Óscar Collazos
(Bahía Solano, 1942 - Bogotá, 2015)

3
Biografía del desarraigo
(Buenos Aires: Siglo XXI, 1974, 143 págs.)


      El Padre estaba sentado en la sala: hojeaba los periódicos, se detenía en las noticias, doblaba la página, tomaba un lápiz y empezaba a subrayar nombres de caballos sobre las columnas de pronósticos. La Madre, en la cocina, sudaba. Silenciosa. Siempre fue una mujer silenciosa, como si en el papel que le asignaron todo fuese una larga y penosa acotación. Los Hermanos, afuera, correteaban: jugaban a tipos y bandidos.

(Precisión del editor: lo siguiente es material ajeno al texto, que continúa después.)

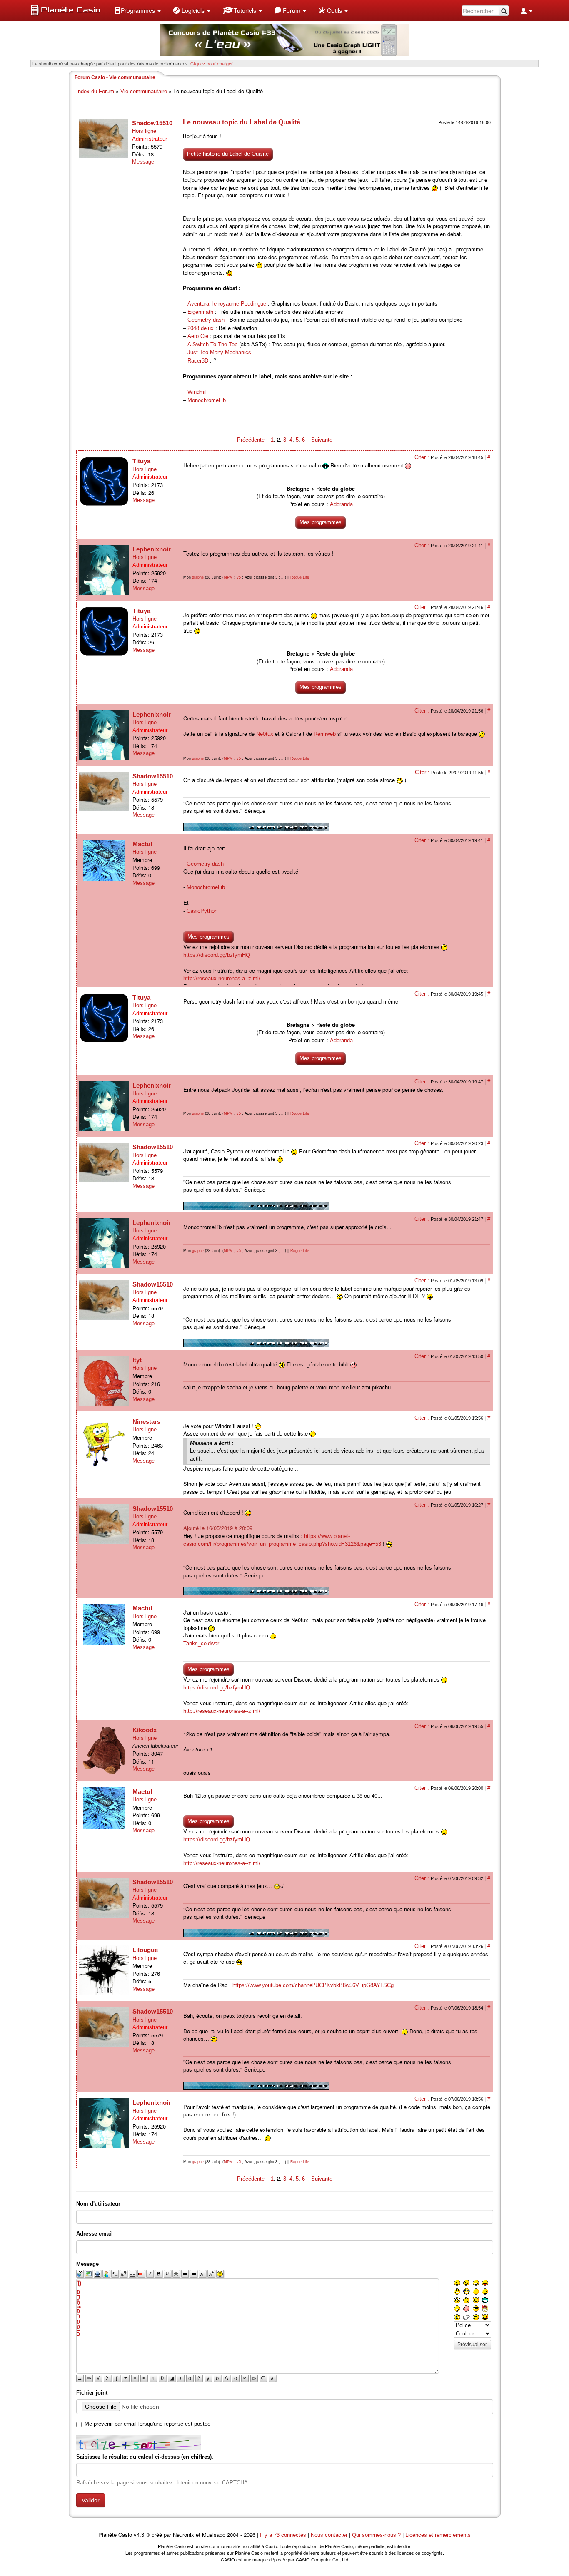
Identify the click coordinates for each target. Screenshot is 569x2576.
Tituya (141, 461)
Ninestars (146, 1421)
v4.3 (139, 2535)
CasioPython (202, 911)
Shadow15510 (152, 123)
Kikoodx (144, 1730)
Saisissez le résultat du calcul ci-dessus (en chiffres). (144, 2457)
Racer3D (197, 361)
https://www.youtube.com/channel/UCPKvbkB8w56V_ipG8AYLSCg (313, 1985)
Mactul (142, 843)
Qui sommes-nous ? (376, 2535)
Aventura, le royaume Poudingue (226, 304)
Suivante (321, 440)
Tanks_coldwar (201, 1643)
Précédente (251, 440)
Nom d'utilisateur (98, 2204)
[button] (137, 10)
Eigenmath (200, 312)
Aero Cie (197, 336)
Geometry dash (206, 320)
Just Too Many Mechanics (219, 352)
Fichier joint (91, 2393)
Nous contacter (329, 2535)
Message (143, 162)
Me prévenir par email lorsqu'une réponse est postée (147, 2424)
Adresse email (94, 2234)
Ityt (137, 1360)
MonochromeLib (206, 400)
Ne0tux (264, 734)
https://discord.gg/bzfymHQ (216, 955)
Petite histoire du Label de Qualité (228, 154)
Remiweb (325, 734)
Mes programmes (320, 522)
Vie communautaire (143, 91)
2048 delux (200, 328)
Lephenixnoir (151, 549)
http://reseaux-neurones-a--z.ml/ (221, 978)
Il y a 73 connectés (284, 2535)
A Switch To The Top (212, 344)
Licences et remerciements (438, 2535)
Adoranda (341, 504)
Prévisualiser (472, 2344)
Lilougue (145, 1949)
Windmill (197, 392)
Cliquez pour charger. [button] (212, 63)
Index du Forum (95, 91)
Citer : (422, 457)
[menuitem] (137, 10)
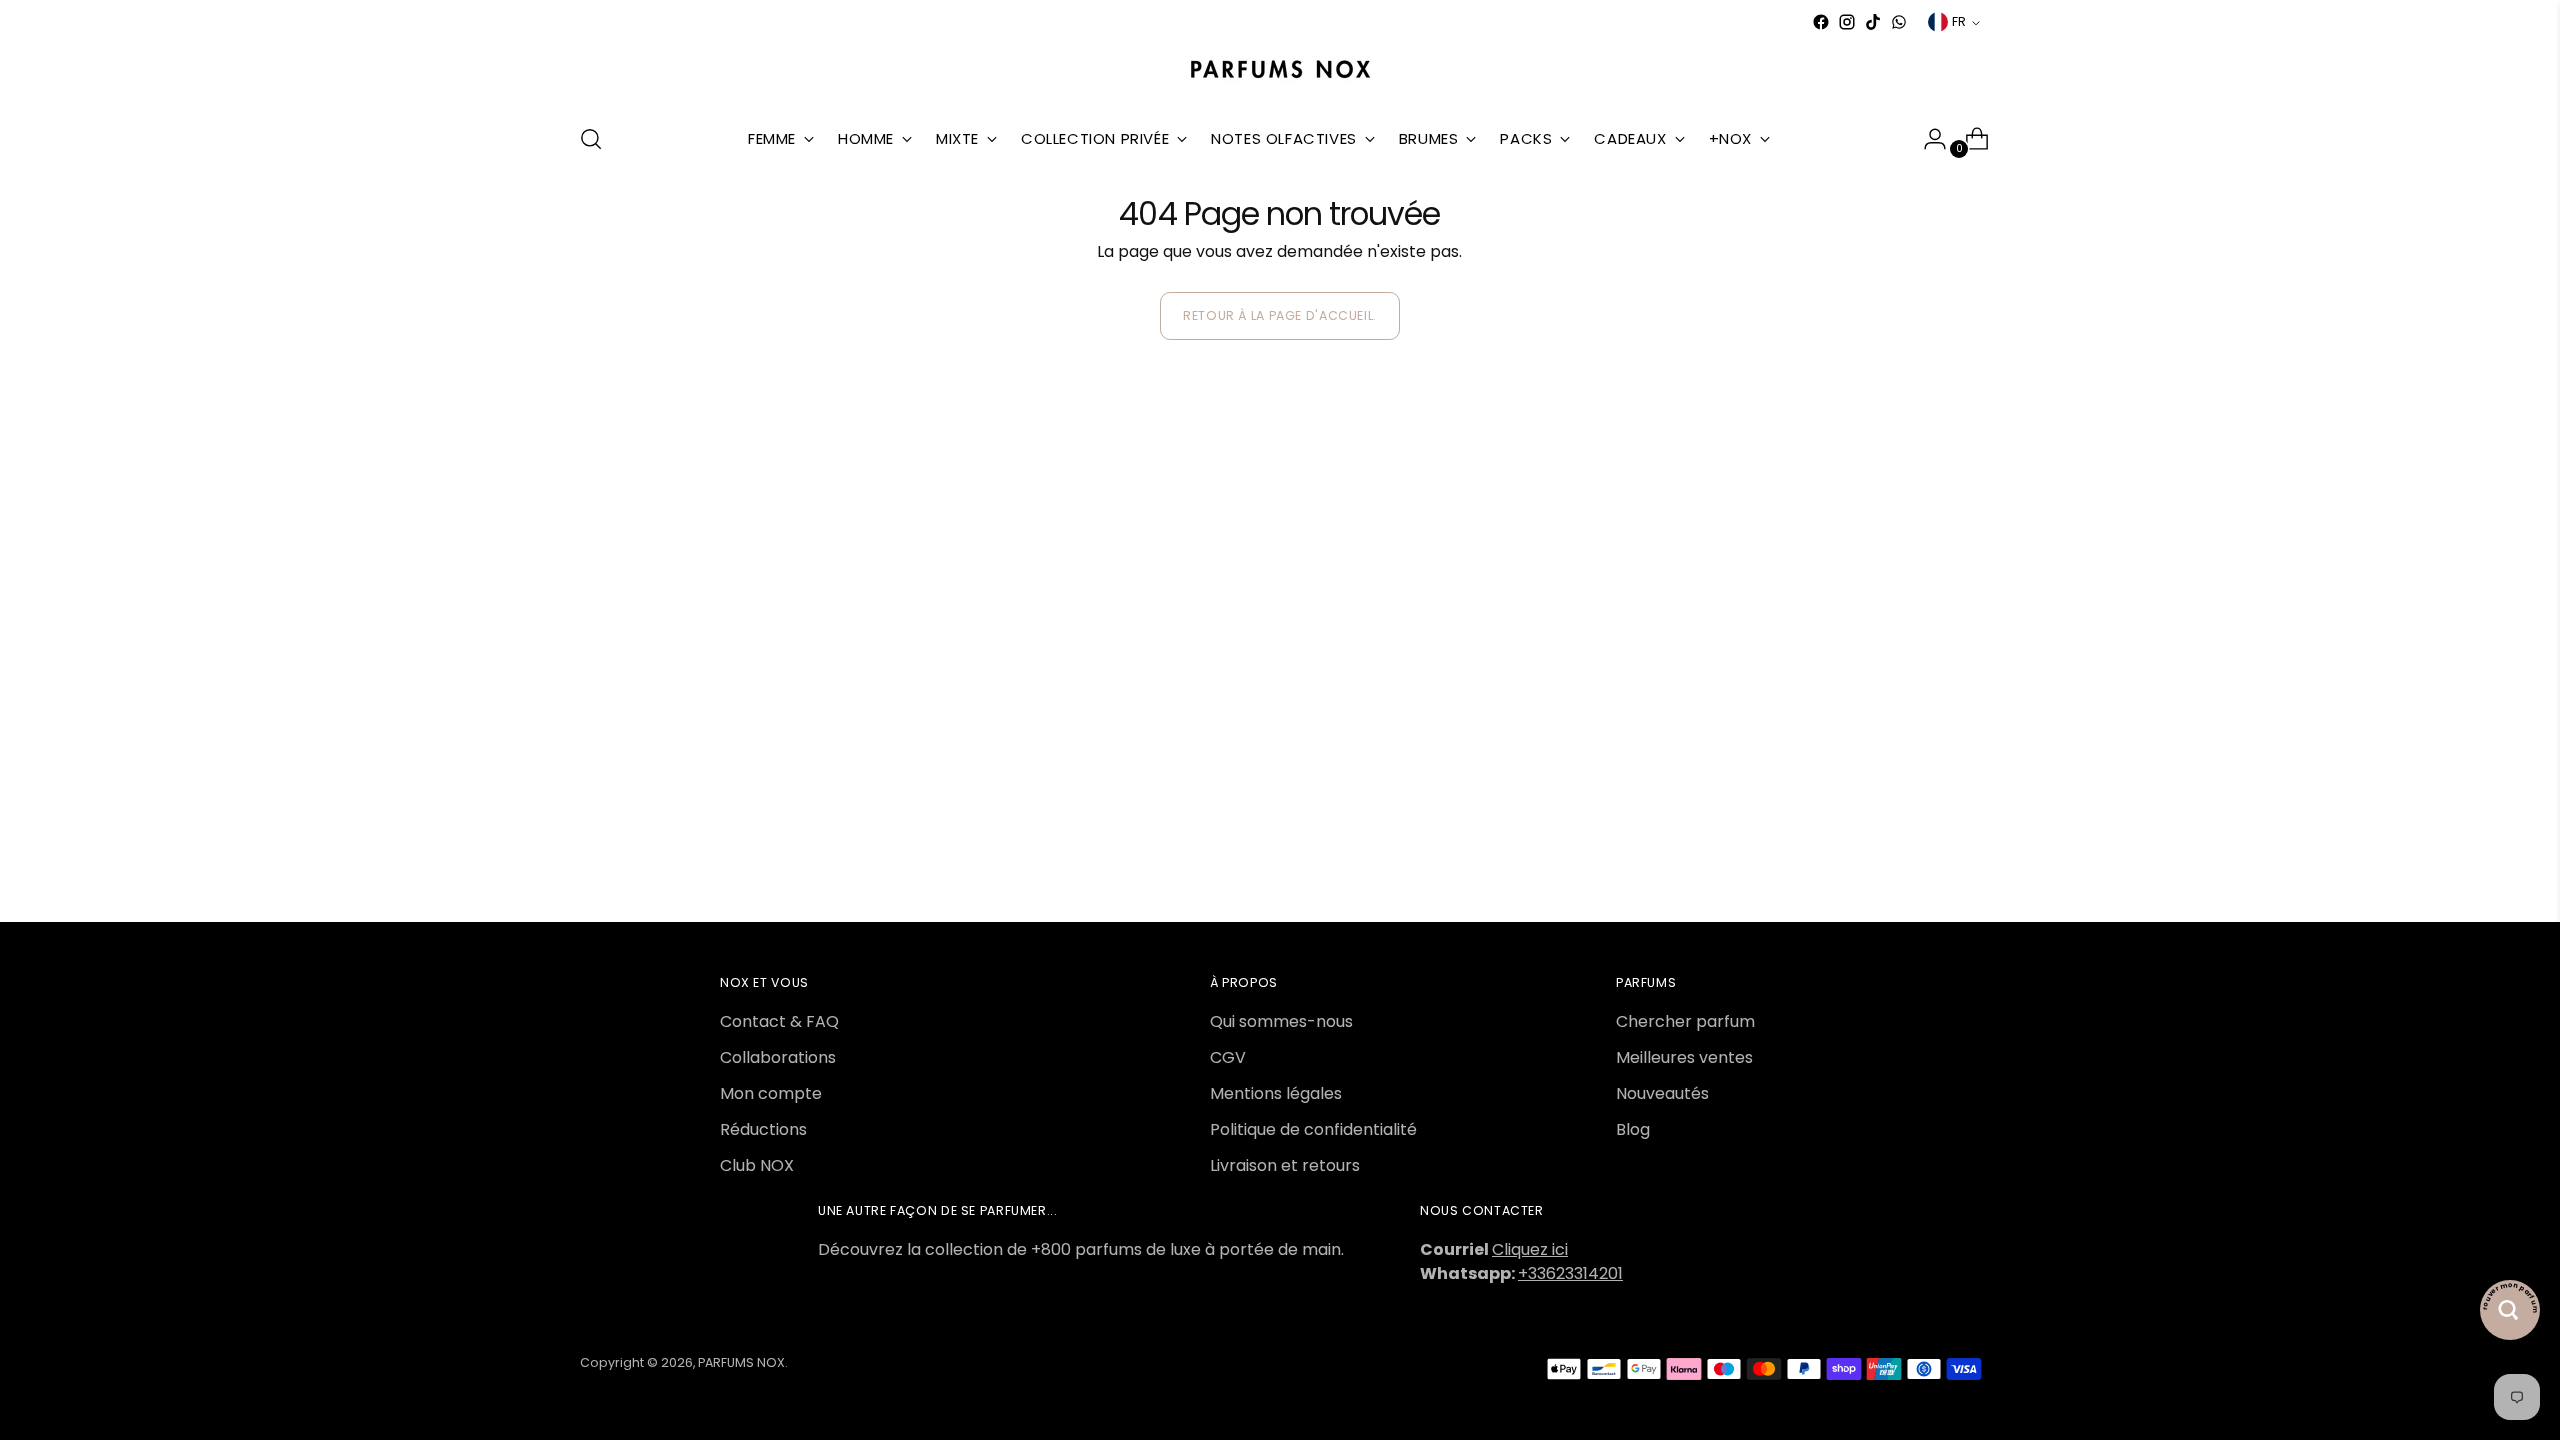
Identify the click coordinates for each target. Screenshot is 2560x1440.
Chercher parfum (1685, 1021)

    (El menor es un oscuro inspector de Chicago acribillado a balazos en el momento en que lleva al éxito final su operación y sueña con una generosa recompensa. El inspector Warren, haciendo los preparativos de la captura, ante un enorme mapa de la ciudad, desplegado. Dos de sus agentes de confianza siguen las señales que va trazando con el lápiz. El otro hermano juega al póquer en un cuchitril lleno de humo y pistolas, chalecos, terror en el silencio que aguarda el primer movimiento falso para iniciar la balacera. Su mirada está concentrada en el movimiento de las cartas, en las manos que las barajan y tiran sobre la mesa. El hermano menor o inspector Warren irrumpe intempestivamente en la guarida de hampones y estos arrojan las cartas, voltean la mesa, apagan las luces de un balazo. El inspector Warren es herido en un brazo. Otro hermano, el buscado Jerry Newman, cae desplomado, sin ninguna lamentación. Saldo final: la cuadrilla eliminada, dos policías asesinados y el hermano menor —inspector Warren—, lamentablemente muerto por un sobreviviente, en ejercicio de sus funciones.)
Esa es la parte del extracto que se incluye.